Perhaps these are good reasons after all for not envying literary luminaries (a fault, dear reader, of which I am occasionally guilty!) One of my deeply admired writers is Evelyn Waugh, of whom Cecil Beaton said at Waugh’s death: “He died of snobbery, his abiding complex and the source of much of his misery,” not the unrequited infatuation for which many of his fans pitied him.

At least Waugh had his fame and fortune to soothe his misery. French writer Francois Rabelais (the source of our word “Rabelaisian,” meaning gross exuberance), said of his dying, impoverished self: “I have nothing. I owe much. I leave the rest to the poor.”

I did find ONE famous writer for whom the obituary was one he would have been duly proud of: Rupert Brooke, author of the famous anti-war poem “Dulce et Decorum Est Pro Patria Mori,” who died of blood poisoning. Three days later Winston Churchill, First Lord of the British Admiralty, wrote: “Brookes was all one could wish England’s noblest sons to be in the days when no sacrifice but the most precious is acceptable, and he gave what is most precious, yet was freely offered.”

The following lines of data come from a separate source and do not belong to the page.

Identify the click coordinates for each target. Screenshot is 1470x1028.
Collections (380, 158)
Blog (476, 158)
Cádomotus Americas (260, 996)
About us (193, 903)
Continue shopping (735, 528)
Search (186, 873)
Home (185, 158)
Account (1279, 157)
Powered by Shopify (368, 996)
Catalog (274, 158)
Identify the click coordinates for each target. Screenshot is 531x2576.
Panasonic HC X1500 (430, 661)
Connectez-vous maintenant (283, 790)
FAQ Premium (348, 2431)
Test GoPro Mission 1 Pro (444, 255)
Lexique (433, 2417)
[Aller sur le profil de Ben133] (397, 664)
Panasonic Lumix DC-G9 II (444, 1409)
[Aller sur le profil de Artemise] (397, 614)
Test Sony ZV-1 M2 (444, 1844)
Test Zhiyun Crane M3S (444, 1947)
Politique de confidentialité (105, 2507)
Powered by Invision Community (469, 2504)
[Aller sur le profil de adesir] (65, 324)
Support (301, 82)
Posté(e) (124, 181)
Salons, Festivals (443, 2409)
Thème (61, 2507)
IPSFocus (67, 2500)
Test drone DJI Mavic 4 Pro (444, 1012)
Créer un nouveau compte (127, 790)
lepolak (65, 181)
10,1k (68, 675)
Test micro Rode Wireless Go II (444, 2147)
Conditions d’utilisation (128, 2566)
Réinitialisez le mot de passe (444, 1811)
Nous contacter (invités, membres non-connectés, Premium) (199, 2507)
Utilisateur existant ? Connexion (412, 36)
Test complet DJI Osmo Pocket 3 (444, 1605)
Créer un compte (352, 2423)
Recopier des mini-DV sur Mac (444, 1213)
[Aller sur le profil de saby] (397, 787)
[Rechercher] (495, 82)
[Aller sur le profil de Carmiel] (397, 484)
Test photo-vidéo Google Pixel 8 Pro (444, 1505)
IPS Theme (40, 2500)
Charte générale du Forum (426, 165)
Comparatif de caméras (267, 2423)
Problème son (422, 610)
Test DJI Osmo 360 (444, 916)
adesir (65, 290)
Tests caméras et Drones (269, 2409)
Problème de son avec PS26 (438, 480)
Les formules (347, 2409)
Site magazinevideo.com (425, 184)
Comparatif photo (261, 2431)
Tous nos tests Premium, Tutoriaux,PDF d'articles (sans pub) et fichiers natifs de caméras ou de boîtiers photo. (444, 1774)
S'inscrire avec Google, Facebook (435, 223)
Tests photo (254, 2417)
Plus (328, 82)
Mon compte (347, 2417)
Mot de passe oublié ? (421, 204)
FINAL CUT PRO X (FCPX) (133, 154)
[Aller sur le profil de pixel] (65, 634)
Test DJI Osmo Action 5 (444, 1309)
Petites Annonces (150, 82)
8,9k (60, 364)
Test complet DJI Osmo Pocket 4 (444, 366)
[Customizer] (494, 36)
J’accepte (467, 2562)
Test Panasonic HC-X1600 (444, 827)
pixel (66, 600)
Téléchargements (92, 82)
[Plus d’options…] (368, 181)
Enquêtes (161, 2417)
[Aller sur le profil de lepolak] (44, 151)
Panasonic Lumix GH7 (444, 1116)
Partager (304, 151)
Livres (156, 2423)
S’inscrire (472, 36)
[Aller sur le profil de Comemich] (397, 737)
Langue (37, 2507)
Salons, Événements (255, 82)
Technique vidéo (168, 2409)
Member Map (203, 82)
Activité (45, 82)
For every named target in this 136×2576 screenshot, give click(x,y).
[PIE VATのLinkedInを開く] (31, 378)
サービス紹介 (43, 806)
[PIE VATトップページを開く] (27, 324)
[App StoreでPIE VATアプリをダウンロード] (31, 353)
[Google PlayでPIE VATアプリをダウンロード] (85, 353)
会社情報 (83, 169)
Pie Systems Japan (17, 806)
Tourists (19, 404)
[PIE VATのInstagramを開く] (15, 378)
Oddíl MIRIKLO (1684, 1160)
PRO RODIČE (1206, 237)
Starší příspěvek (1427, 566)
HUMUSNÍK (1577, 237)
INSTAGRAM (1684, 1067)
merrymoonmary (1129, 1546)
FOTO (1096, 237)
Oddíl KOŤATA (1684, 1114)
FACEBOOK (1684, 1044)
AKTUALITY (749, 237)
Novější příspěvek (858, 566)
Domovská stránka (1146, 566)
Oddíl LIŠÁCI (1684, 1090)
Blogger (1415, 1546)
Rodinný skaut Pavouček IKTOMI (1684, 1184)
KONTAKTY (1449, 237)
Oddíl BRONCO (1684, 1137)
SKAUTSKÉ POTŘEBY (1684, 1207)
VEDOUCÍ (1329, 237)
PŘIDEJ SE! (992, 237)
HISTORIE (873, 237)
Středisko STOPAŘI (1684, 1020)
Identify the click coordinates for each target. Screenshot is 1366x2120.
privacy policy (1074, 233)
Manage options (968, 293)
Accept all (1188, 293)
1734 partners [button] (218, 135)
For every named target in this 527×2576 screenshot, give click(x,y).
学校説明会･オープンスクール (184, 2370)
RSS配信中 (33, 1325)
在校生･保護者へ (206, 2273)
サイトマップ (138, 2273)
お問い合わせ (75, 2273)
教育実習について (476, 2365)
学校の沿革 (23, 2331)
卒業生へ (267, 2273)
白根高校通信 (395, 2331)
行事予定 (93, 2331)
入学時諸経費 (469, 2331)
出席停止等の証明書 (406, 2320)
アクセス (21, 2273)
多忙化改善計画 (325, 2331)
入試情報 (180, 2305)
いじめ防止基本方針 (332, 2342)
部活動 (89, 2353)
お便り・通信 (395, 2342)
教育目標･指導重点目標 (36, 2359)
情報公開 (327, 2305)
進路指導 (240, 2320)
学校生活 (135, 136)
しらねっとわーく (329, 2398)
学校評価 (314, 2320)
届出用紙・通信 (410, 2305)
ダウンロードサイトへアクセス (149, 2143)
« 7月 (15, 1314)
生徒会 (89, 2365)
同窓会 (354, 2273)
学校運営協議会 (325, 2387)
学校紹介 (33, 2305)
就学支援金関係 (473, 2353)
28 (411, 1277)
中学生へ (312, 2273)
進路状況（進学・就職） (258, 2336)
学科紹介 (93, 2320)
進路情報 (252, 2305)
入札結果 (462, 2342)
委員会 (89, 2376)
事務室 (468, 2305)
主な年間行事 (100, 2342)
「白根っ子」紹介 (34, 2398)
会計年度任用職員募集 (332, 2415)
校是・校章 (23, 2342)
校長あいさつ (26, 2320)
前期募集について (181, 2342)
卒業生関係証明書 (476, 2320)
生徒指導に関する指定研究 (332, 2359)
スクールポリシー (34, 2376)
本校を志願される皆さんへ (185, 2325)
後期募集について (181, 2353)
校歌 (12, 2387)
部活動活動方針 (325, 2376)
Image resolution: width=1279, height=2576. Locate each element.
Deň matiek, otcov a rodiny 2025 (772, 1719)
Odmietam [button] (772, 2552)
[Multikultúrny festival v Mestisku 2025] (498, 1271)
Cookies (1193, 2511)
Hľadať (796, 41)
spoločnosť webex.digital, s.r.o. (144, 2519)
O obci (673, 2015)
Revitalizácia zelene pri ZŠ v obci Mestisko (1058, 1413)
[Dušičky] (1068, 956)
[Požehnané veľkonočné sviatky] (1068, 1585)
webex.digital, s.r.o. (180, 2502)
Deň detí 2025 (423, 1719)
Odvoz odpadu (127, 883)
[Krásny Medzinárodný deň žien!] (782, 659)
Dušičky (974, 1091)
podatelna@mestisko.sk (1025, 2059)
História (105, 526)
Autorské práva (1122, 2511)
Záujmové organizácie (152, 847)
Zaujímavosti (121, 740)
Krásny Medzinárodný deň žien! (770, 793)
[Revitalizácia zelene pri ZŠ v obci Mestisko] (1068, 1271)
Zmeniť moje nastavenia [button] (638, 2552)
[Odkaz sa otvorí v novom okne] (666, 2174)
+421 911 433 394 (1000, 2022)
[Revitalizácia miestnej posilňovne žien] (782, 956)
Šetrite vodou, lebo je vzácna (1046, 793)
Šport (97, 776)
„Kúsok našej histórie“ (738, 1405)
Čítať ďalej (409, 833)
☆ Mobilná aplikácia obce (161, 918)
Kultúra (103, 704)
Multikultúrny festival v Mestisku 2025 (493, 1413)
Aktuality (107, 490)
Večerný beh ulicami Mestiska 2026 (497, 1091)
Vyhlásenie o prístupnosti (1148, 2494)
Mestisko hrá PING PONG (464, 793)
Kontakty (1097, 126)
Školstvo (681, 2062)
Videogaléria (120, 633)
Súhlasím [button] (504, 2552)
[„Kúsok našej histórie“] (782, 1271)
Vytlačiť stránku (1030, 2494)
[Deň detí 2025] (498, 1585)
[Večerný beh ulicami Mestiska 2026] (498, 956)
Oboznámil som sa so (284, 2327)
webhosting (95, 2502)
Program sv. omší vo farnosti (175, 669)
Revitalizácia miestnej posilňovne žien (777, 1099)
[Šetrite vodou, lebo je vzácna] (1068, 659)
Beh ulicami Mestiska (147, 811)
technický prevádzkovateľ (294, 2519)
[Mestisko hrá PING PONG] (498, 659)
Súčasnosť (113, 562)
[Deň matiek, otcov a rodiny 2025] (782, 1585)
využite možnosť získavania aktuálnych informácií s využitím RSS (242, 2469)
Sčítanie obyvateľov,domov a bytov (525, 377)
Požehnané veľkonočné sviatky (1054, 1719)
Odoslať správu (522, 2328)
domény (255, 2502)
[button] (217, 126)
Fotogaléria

Unless we want to make that kind of ultimate sacrifice, we could just try to face April with the kind of “devil may care” spirit that seemed to inspire the newly-wed pair of famous literary lights: Scott and Zelda. The newspaper article on their honeymoon gives this report:

On this day of April 3, 1920, Minnesota’s own, F. Scott Fitzgerald, married Zelda Sayre at St. Patrick’s Cathedral in New York and honeymooned at the Biltmore, where they behaved so boisterously, the management asked them to leave.

Maybe that’s the only way to evade the April doldrums: live it up!